For some, deciding when to cut financial ties is easy. In my situation, it was the day I left for college: other than birthday and Christmas gifts, I was basically on my own after that (though my mother would irregularly send me small amounts of cash with the purpose of “going out and having fun” during my first year of college).
For many others, though, finding the right time to sever financial ties can be difficult. Should it end when they go to college, or should you support them throughout their studies? Should you continue to give them money while you can “afford” it? For many families, these are questions without clear answers, and by avoiding them, you’re merely postponing the inevitable.
So when is the right time to cut ties?
When your heart even begins to hint that it’s time, it’s almost always time. Many parents tend to wait longer than necessary to cut financial ties to their children out of a sense of obligation. The truth is that by paying allegiance to this imagined obligation, you’re actually damaging their personal growth by supplying them with financial support.
When your parents cut ties with you. Think back to that period and ask yourself whether that was the right time – and whether you learned important things from that separation. This is the best example you have in your life of how to cut the ties, so use it as a frame of reference to decide what is right for you.
When your children are using the money to buy many frivolous things. If you see that your children are buying brand new automobiles and other items that are clearly beyond their means without your support, it’s time to consider cutting the support because they’re beginning to use your support as part of their expected salaries.
When they begin to expect and demand what you give them.
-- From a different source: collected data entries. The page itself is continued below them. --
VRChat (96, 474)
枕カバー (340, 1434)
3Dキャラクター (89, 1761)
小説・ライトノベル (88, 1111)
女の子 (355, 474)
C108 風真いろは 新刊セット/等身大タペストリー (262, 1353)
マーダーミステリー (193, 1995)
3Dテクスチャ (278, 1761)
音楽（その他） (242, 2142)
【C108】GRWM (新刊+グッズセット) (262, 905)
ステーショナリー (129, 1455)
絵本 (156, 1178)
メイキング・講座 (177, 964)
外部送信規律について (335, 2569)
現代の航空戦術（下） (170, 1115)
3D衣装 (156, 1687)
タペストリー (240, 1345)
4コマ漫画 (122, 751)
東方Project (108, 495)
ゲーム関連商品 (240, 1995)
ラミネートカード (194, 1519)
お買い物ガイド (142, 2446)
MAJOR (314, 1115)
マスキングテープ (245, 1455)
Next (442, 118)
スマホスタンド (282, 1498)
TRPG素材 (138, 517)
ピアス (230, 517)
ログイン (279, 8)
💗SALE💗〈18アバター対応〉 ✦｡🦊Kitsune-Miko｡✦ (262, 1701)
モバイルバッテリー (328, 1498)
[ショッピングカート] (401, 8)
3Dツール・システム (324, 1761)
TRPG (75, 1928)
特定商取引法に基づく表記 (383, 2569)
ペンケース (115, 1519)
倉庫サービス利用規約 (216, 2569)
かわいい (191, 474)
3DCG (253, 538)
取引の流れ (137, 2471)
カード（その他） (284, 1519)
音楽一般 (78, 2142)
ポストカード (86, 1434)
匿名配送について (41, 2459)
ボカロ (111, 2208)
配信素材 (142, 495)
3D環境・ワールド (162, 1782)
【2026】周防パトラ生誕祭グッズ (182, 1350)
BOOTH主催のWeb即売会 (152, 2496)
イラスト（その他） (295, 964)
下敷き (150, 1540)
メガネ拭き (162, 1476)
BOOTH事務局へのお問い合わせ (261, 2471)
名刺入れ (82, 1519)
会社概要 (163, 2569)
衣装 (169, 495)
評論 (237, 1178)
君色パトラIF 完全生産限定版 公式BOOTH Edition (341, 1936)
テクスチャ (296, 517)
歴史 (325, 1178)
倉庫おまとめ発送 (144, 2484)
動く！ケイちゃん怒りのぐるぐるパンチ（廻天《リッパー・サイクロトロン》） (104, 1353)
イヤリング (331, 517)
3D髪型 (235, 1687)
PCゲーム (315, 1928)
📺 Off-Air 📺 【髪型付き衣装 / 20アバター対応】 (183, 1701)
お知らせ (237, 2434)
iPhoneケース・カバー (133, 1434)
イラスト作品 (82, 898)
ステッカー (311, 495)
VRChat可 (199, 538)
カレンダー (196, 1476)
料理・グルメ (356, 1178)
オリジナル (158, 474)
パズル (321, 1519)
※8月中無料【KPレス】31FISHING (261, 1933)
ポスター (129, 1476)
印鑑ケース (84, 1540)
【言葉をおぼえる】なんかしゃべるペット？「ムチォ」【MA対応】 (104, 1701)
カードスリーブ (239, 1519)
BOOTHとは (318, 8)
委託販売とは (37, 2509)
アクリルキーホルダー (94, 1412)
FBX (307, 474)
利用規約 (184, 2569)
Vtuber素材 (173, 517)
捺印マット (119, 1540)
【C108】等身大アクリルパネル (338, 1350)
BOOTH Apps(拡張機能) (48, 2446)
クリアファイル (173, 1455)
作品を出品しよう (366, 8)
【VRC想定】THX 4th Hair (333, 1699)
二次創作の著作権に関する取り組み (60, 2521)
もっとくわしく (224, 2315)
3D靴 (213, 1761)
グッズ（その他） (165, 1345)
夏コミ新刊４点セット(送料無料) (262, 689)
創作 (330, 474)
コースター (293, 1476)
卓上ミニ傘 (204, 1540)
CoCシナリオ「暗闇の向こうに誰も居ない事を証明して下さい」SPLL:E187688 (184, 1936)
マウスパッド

When support of an adult begins to transform from assistance to entitlement, it’s time to stop giving and let them start living.
Here are some tips for when the time comes to cut financial ties.
Make it clear why you’re doing it. Don’t just call them up and say, “In six months, you’re done,” because that will just cause resentment. Instead, call them up and reinforce the fact that you feel they are ready to be on their own. Don’t let it be about money, let it be about independence and respect for a maturing individual.
Give plenty of forewarning. Do not just cut ties without warning, because they may have made financial commitments relying on your support. Instead, give them a cutoff date that’s very clear (a calendar date, not “in about a year”). You might also want to start slowly reducing the support.
Offer advice and nonfinancial support. Offer as much advice as they want, but don’t thrust it upon them. While doing this, be very careful to follow some basic advice for talking about money to adult children. Don’t be pushy about it, but make it possible for them to come to you.
In short, you should frame the conversation about independence and respect, not around dollars and cents.